HOME IS by Sophia Cantave

I've thought about going home, collapsing into my mother's arms and asking her, without speaking, to comfort me, to tell me that the bad world won't get me. But I know that if I go home-yeah, she'll hold me for a few seconds, but then she'll let out a sigh, with that look in her eyes, that look of decades of working, and worrying and she'll say, "Daughter, since you've been gone …" beginning her own narrative before I can say, "Manman, I'm tired of being alone. I don't speak their language. They don't understand me." But then I would remember that our vocabulary never included words to explain my loneliness or my sense of fear and if I suddenly started crying because of an unspeakable loss, she would offer to do whatever she could to make me "happy" again. In the end I would say "I'm fine really. That was nothing. I'm just tired." In this way, our vocabulary never expanded. I would take a deep breath and suck in the tears, the fear, the reason why I came home in the first place, and listen to her instead. Afterward, I would prepare to go back to the world, still feeling lost and alone despite her promise to pray for me and a reminder to keep the Notre Dame amulet on me always. I would go back into the world with the overwhelming desire to turn around and say "Manman, I still don't speak their language." But home and my mother's arms were always beyond reach and unable to hold me for very long because we had never really developed a vocabulary to discuss what was asked of me.

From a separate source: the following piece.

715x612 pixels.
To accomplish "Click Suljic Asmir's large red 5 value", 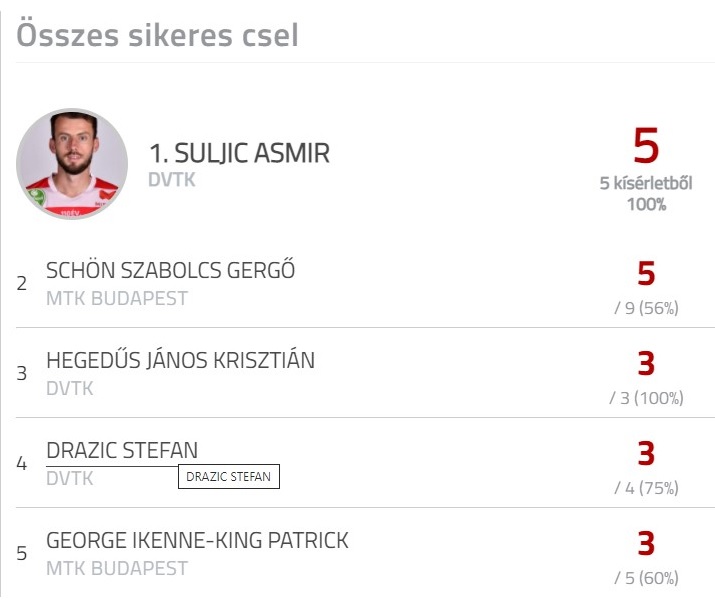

I wrote these words on the back page of Barbara Johnson's Wake of Deconstruction on October 16, 1994, during my first semester in graduate school. Suddenly, in a theory class about language, I found myself without a true language of my own. In previous environments, ones that called for a different English, I had responded by code switching, quickly learning the jargon and hastily falling in line. This was an invaluable skill and one that I knew, even as early as seventh grade, could push me beyond the limitations of Fifth Avenue, Brooklyn-where I grew up the daughter of Haitian immigrants- to the halls of higher learning at Tufts University. Of course, there was a sacrifice. Only years later would I seriously think about what my sacrifice had been: my mother tongue. I wasn't sure if that language was Kreyol. I just knew I needed to speak something that had eluded me for years. English was not my mother tongue, but I made myself believe it was. I could not remember a time when I didn't speak English.

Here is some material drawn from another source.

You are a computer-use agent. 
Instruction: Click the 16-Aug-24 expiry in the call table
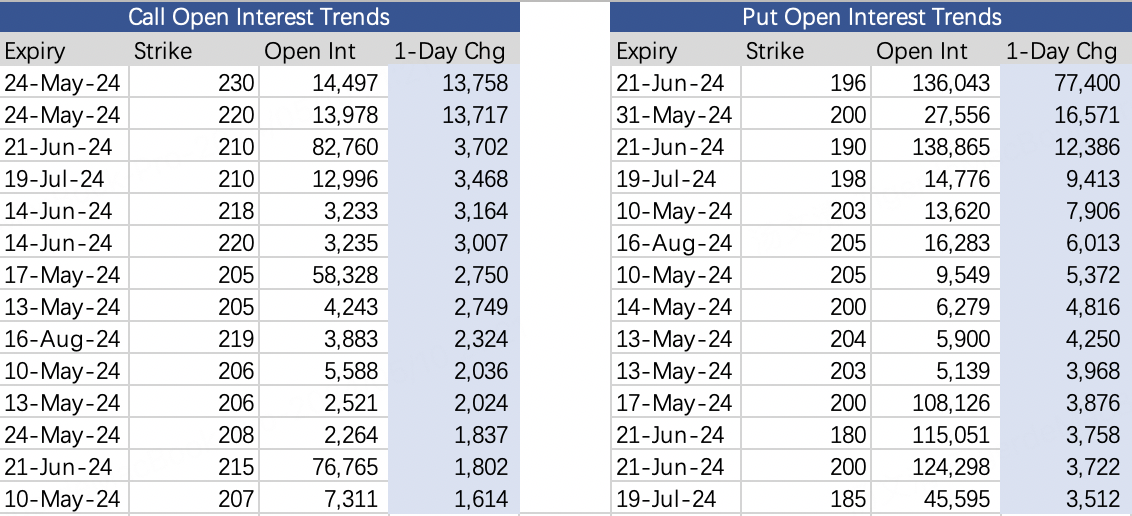tap(64, 338)
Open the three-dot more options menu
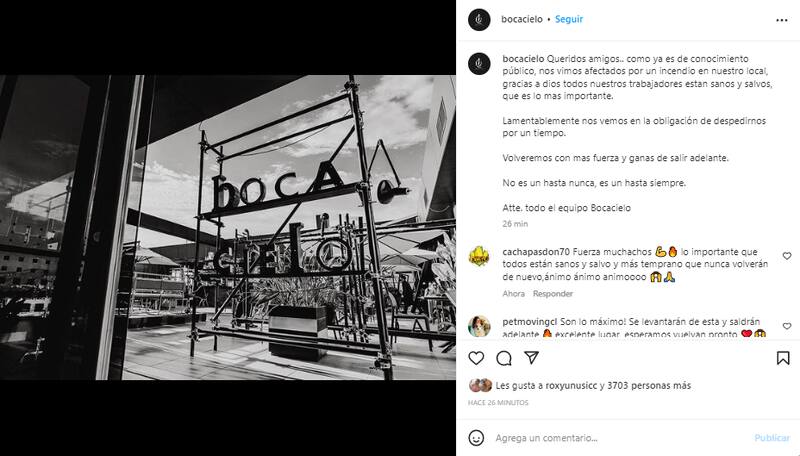Screen dimensions: 800x456 [x=782, y=20]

II n'y a pas de text. There is no text. This small French sentence had become all the rage. I had lived with this concept my whole adult life and suddenly I didn't want to anymore. II n'y a pas de text seemed to clash with my translation of the French words on the Haitian flag: L'union fait la force. In union, there is strength. I set about writing myself into being.

Going through the journals and letters I've written over the years, I see myself expressing over and over the same anxiety about language, the quest to maintain some essential part of myself while shape-shifting and searching for total fluidity. Making simultaneous translations for myself of everything from ways to speak to my mother to the creed on Haiti's flag, I felt myself floating between fragments that I was always rearranging. To keep track of these fragments, I kept journals. I believed then and now that the written word, in whatever form, would ground me and make my fragmented self whole. The words I wrote in my journal were inscribed in secret. These were words I rarely shared with my family, words that I hid even harder once my father asked to know what it was that I was always writing about. I would have had to read it to him and then do the translation. The English that he and my mother had encouraged me to speak and perfect also helped to increase the distance between us.

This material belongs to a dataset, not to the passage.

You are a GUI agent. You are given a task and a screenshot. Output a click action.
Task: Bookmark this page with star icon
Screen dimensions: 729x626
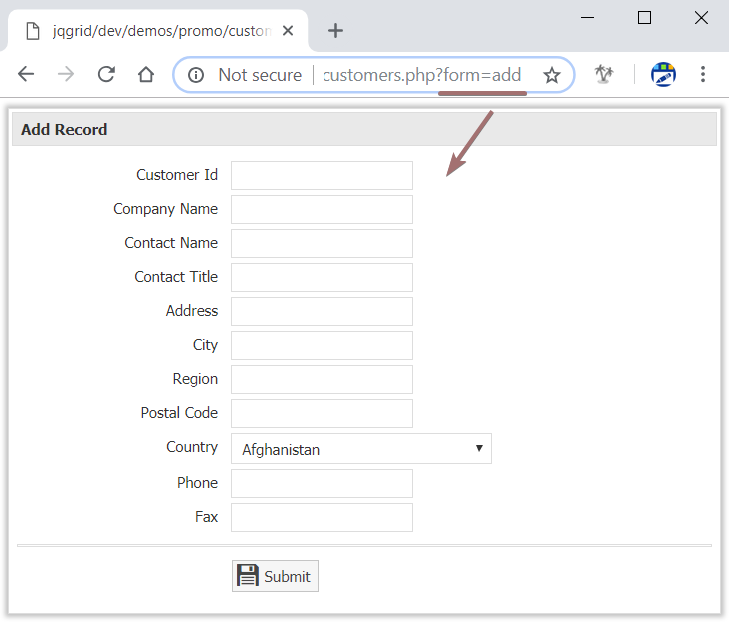551,75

The truth hit me in theory class one day: I was not just a black girl but a Haitian girl and for the first time I longed for home and home was a bunch of people and a culture I knew by name, accepted at face value, but did not know intimately. Using the back pages of Johnson's Wake, I sent a psychic call to my mother, imagining that only she could explain why I didn't speak anybody's language. I sent out the call and heard my own voice ask why I didn't have any way to speak to my mother about my loss and all that was tearing at me.

I was not blaming my mother but searching for a mother tongue. I had surprised even myself with the words I'd scribbled out of frustration and fear in the back of Johnson's book. I was admitting that my mother and I did not speak the same language and yet I knew that it was my language barrier, not hers, that kept us from understanding each other. I wanted to find a bridge; I wanted to learn to speak a forgotten tongue.

August 1997 Journal Entry:

Ihave always had language issues, have always felt that my voice leaves too much room for misunderstandings, misinterpretations. Having to always negotiate when and where to use my voice often left important things about me unsaid. I think of Billie Holliday with all her problems, living in fragments, breaking down and whispering "Hush now, don't explain." Not having to explain myself or create whole new fictions about who I am or what I want is what I long for, like Billie.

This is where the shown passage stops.